Here’s how The Last of Us Part I actually changes gameplay
Naughty Dog has released a 10-minute video detailing how The Last of Us Part I‘s upgrades will impact gameplay.
Though we’ve previously gotten plenty of detail about how the ground-up remake would improve visuals, Naughty Dog has been a bit vaguer when talking about gameplay changes, leaving fans uncertain as to how big a change they could expect on that front.
Well, based on this latest video, we have at least one concrete answer: Improved enemy AI, which introduces some of the upgrades from The Last of Us Part II back into the first game. Your fights against humans should feel different from the PlayStation 3 version, with the AI having a more sophisticated understanding of how to communicate with each other and work to flank you.
Other tweaks to gameplay come in the form of optional modifiers, with permadeath and speedrunning modes now available. There are also alternate costumes to unlock for Joel and Ellie, and a model viewer.
Those appear to be the most dramatic gameplay changes, at least that Naughty Dog has shared so far. Most of the developer’s efforts highlighted in this video make the existing gameplay of The Last of Us more immersive rather than turning it into something totally different. There’s a greater density of physics objects and more detailed environmental destruction, though it’s unclear whether this will actually impact how fights play out. Motion matching technology allows for more realistic character animations. 3D audio support will allow you to better use sound to locate threats during combat.

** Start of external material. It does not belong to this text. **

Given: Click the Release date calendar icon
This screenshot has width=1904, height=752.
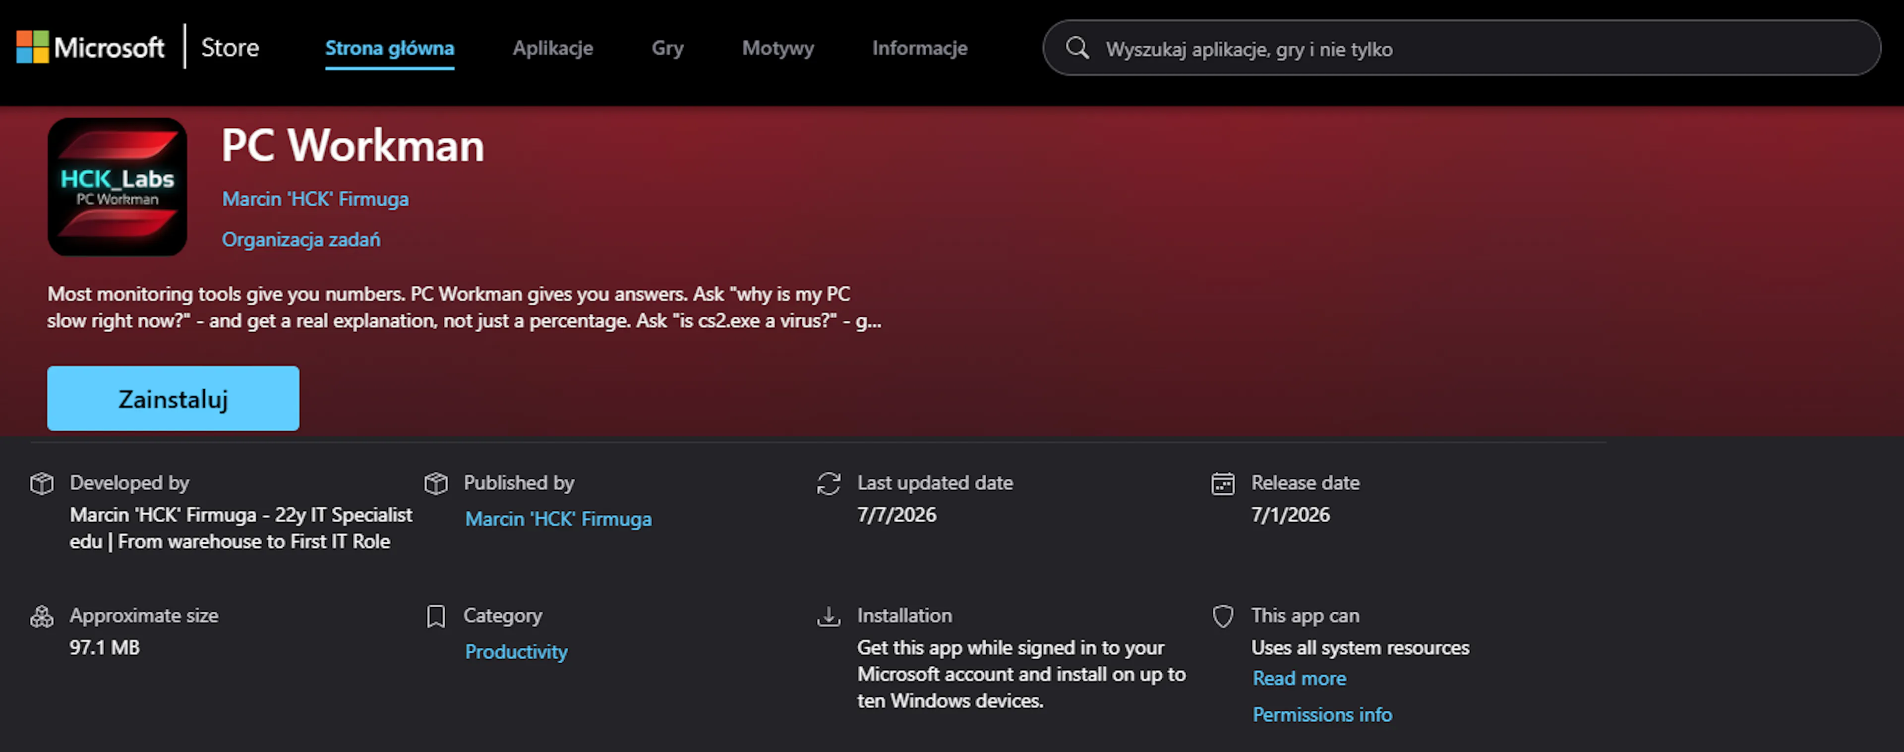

The AI of your allies has also been improved, allowing them to better stay out of enemy sight lines while in stealth. If you played the original game, you probably saw plenty of scenarios where buddy characters basically ran right in front of enemies. The game never actually penalized you, though, so this is another tweak that’s more about immersion than changing gameplay.
Finally, the DualSense controller’s haptic feedback, adaptive triggers, and controller will be put to good use. You’ll be able to feel the tension increase as you draw back a bow, and feel not just the blast of a shotgun but the vibration from pumping it. Naughty Dog even put effort into haptics during the slower moments, like the scene where you pet a giraffe.
The Last of Us Part I also introduces a range of accessibility features, going beyond even the exhaustive selection in Part II. The biggest addition here—apparently a first for a PlayStation game—is audio description for all the cutscenes, allowing visually challenged players to better follow the story.
The Last of Us Part I launches exclusively on PlayStation 5 September 2nd.